Domestically, research has progressed from
biological foundations (disease links) to sociological
explanations (group difference) to public health
applications (precision strategies). While establishing
an "individual-behavior-policy" framework, gaps
remain in studying pandemic impacts and emerging
products like e-cigarettes.
2.2 International Literature Review
Global research employs multidisciplinary
approaches. Van Gucht et al. (2010) used behavioral
diaries to show how social contexts and moods affect
smoking patterns. Stang et al. (2000) quantified
smoking's contribution to COPD. Noonan et al.
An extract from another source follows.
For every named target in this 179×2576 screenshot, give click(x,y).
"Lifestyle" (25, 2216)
(2015) mapped woodsmoke exposure risks using
GIS, while Hall (2004) analyzed smoke hazards in
fire disasters.
Haenszel et al. (1956) pioneered U.S. smoking
pattern analyses. Shopland et al. (1996) identified
higher smoking rates in Southern/Midwestern states,
linking regional culture to behavior. Jamal et al.
(2015) tracked 2005 - 2014 trends, showing faster
declines among men and variations by
race/education.
2.3 Literature Critique
Existing studies lack dynamic cross-regional
comparisons, especially regarding pandemic impacts.
International work underanalyzes state-level
differences during COVID-19, neglecting policy-
economic-psychological interactions.
Methodologically, traditional surveys dominate, with
limited causal inference. This study addresses these
gaps by integrating multi-source data and causal
methods to examine U.S. state-level smoking
changes, offering theoretical and practical
advancements for tobacco control.
3 METHODOLOGY
This study combines descriptive statistics and
regression analysis to investigate pre-/post-pandemic
tobacco use trends among U.S. age groups.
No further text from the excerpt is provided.